The merger starts at the roots of both trees, and recursively walks their children, eventually visiting every item.

Conflicts

Structure and value conflicts, where an item changes on both sides, are resolved using timestamps, picking the chronologically newer side. The merger handles conflicts at the item level, not the property level, using the needs_merge flag.

For example, consider changing a bookmark's title locally, and the same bookmark's URL remotely. Both items have needs_merge = true set.

  • If the local title change is newer (local_item.age < remote_item.age), the URL change will be reverted on the server.
  • If the remote URL change is newer (remote_item.age > local_item.age), the title change will be reverted locally.

Since the only indication that an item changed is its needs_merge flag, and there's no shared parent tree, Dogear can't know which fields changed, or if they're independent. In other words, the merger knows that the item changed, but not how. For this reason, the algorithm is a two-way merge, not a three-way merge.

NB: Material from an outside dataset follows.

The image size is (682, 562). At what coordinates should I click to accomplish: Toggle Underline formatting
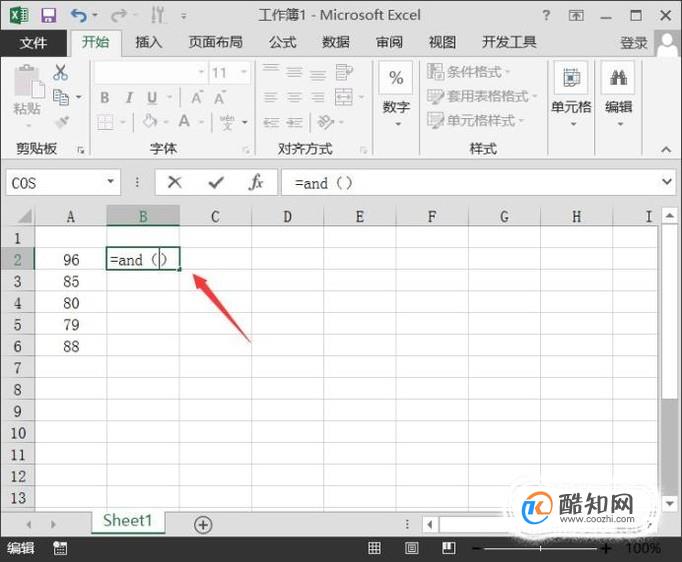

This is a trade-off between simplicity and correctness: it removes a chunk of complexity from Dogear, and means that clients don't need to persist snapshots of the shared tree. However, it does mean that some conflicts will cause changes to revert on one side, which is a form of data loss.

Deletions

Conflicts where an item is deleted on one or both sides are handled specially:

  • If a non-folder item is changed on one side and deleted on the other, we ignore the deletion, and revive the item.
  • If a non-root folder is changed on one side and deleted on the other, we keep the folder deleted, and recursively move any new descendants that don't exist on the other side to the closest surviving parent folder.
  • If a root folder is deleted on one side, we ignore the deletion and revive the root. This should never happen except in cases of corruption on the server.

If an item is deleted on both sides, there's no conflict, so we keep the deletion.

Non-syncable items

A non-syncable item is:

  • Any item that's not a descendant of a user content root (menu, mobile, toolbar, or unfiled) on either side.
  • A remote livemarks.
  • A remote orphaned query.

If an item isn't syncable on either side—for example, a legacy organizer left pane query might be non-syncable locally, but orphaned and syncable remotely—it's deleted. Any syncable descendants of a non-syncable folder are relocated to the closest surviving parent folder.

Deduping

If a remote item with the same GUID doesn't exist locally, the merger first tries to find an item with similar contents. This is called deduping. An item is a candidate for deduping if:

  • It's not a root.
  • It hasn't synced before. As a consequence, items that are already on the server will never dedupe to one another, even if they match.

Invalid items

If an item on either side has an invalid GUID, the merger asks the Driver to generate a new one.